■ Exercise materials:
......

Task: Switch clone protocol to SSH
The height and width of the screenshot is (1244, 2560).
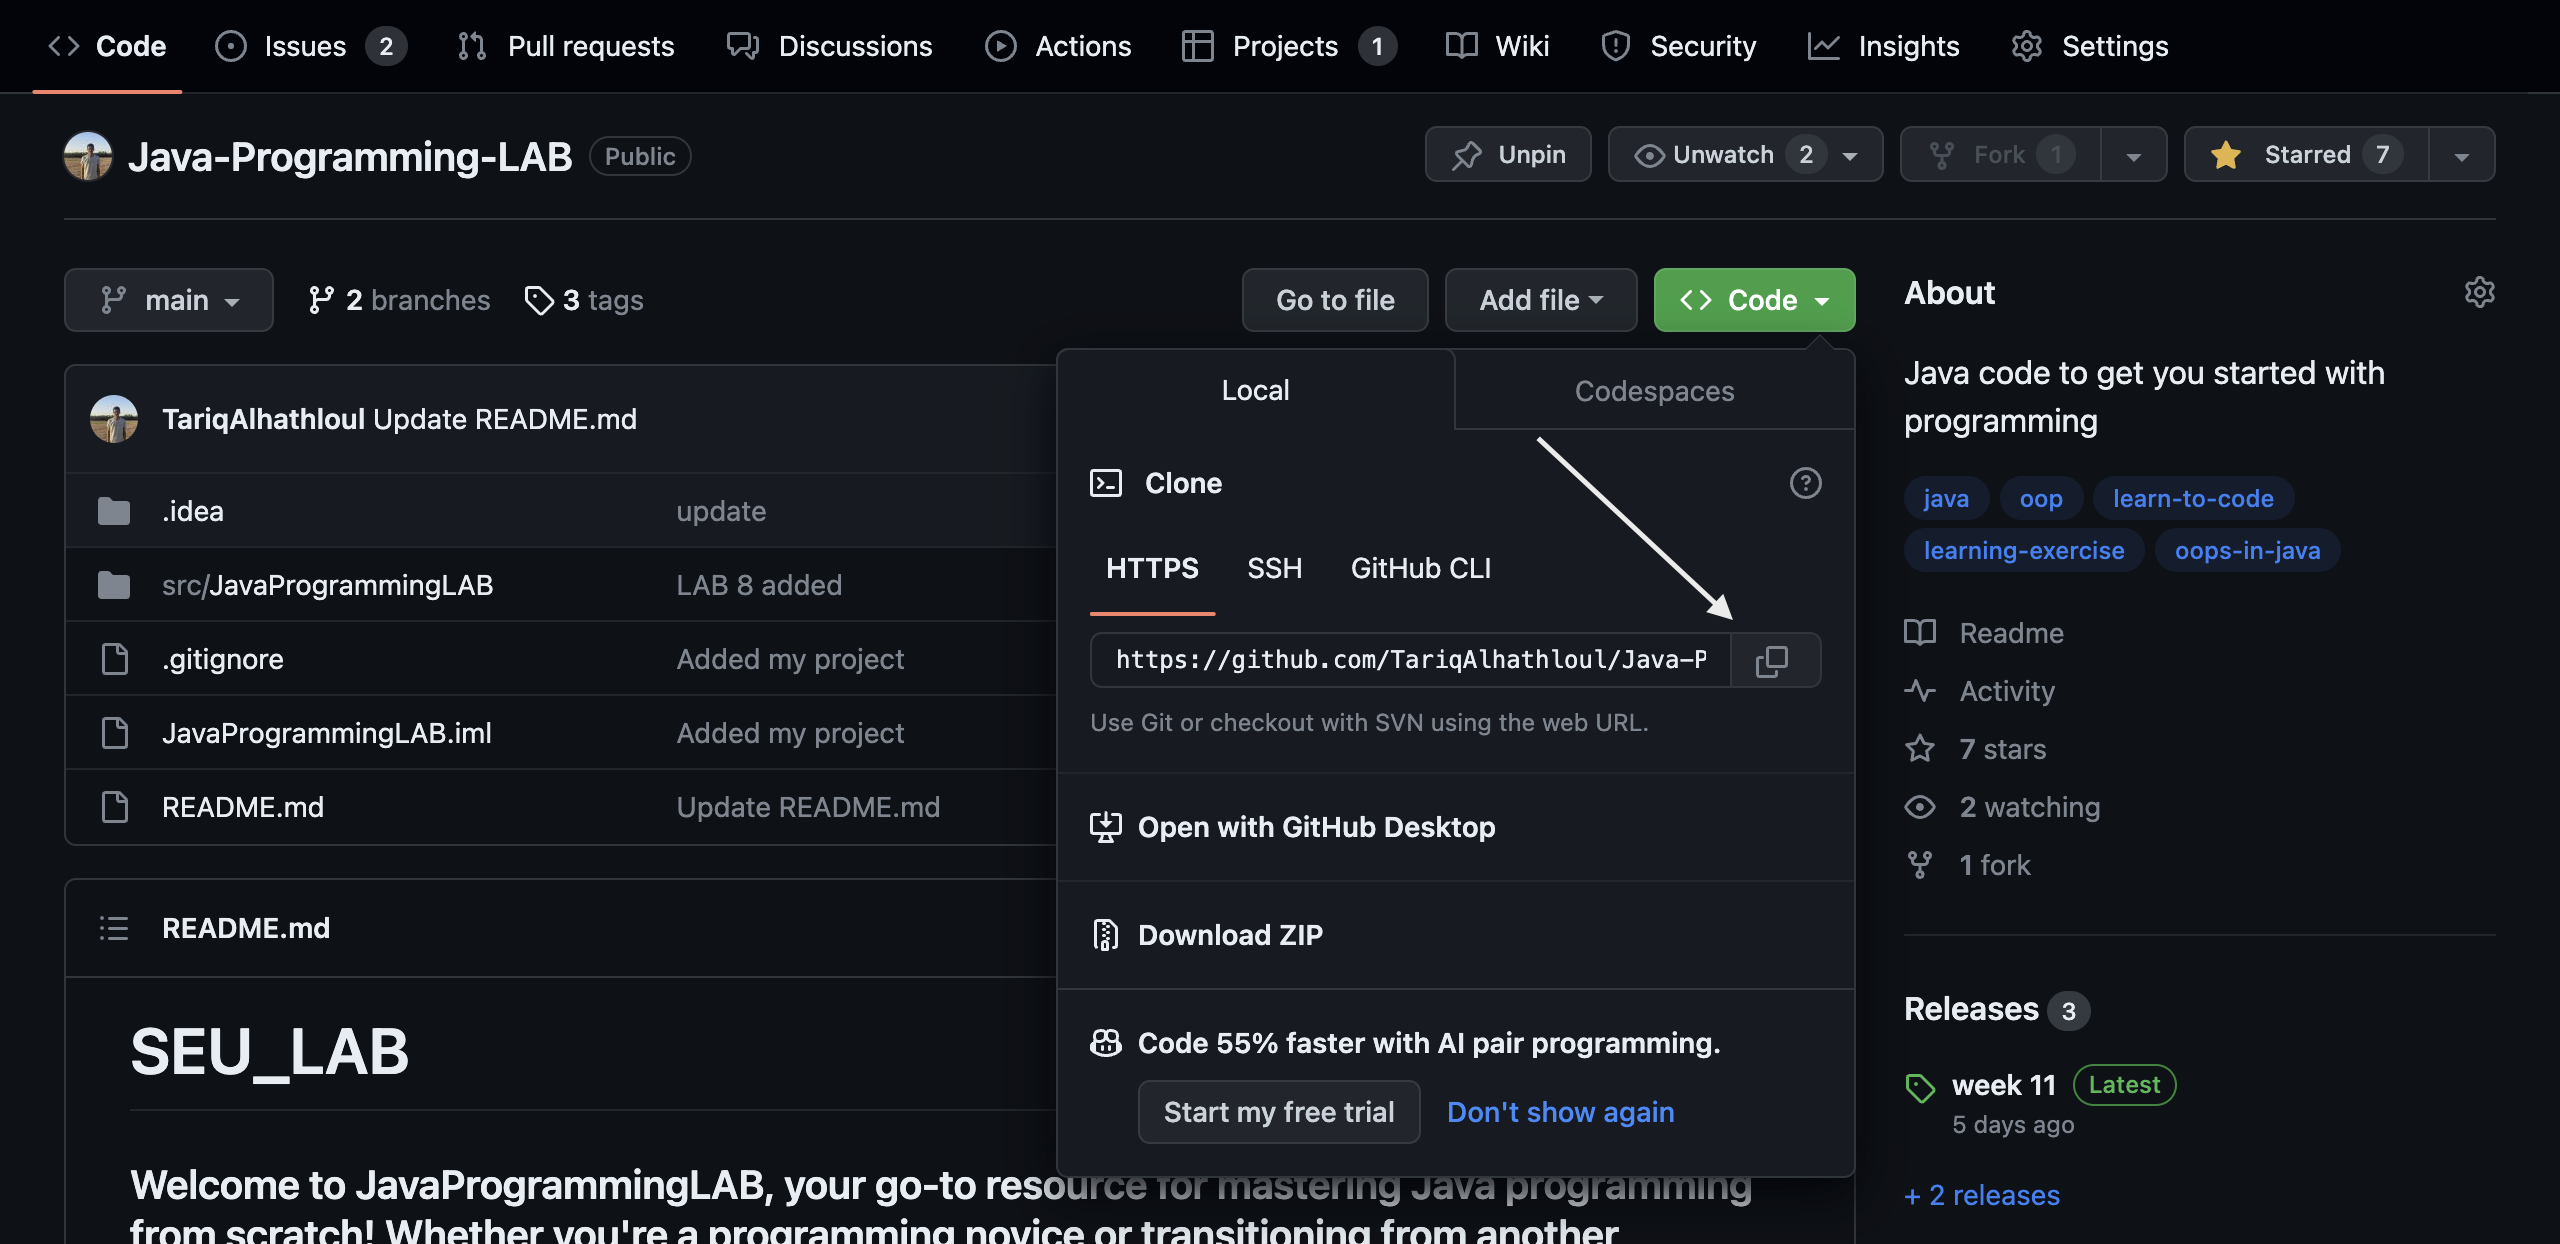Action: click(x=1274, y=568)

......

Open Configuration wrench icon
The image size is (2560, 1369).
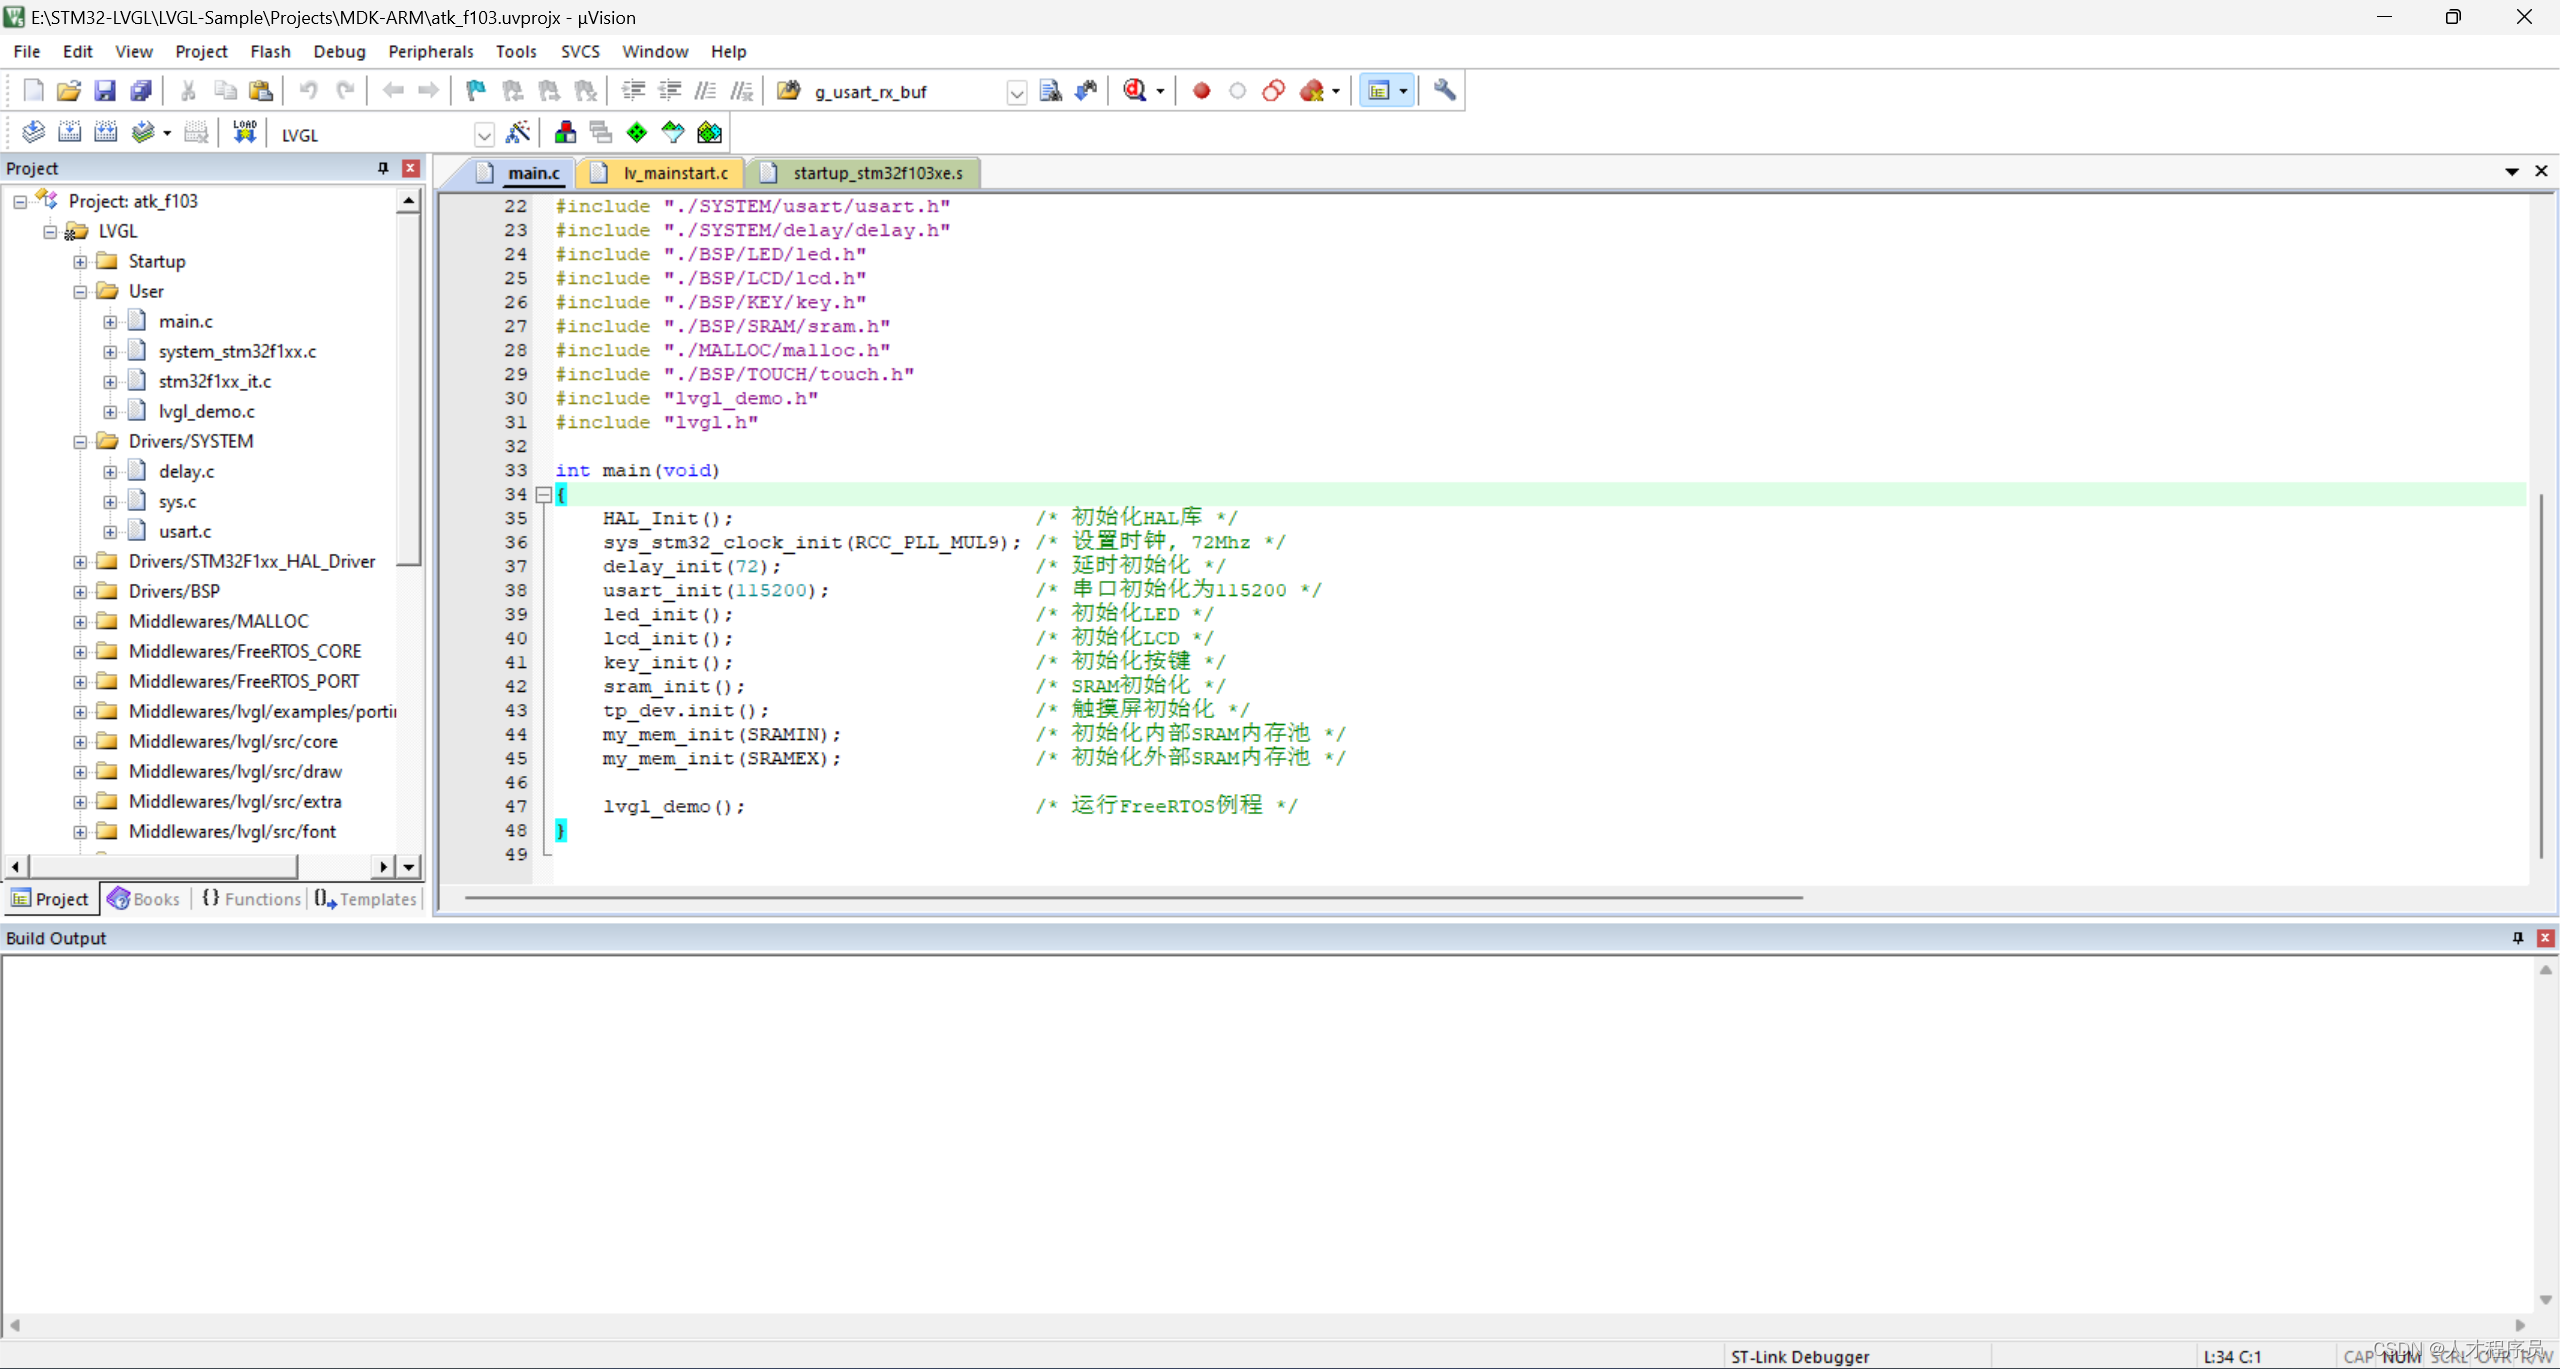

......

■ What you will do:
Within the material above, extract exactly the lines that start at the line containing "Open Configuration wrench icon" and stop after the line containing "The image size is (2560, 1369).", and only those.

■ Final answer:
Open Configuration wrench icon
The image size is (2560, 1369).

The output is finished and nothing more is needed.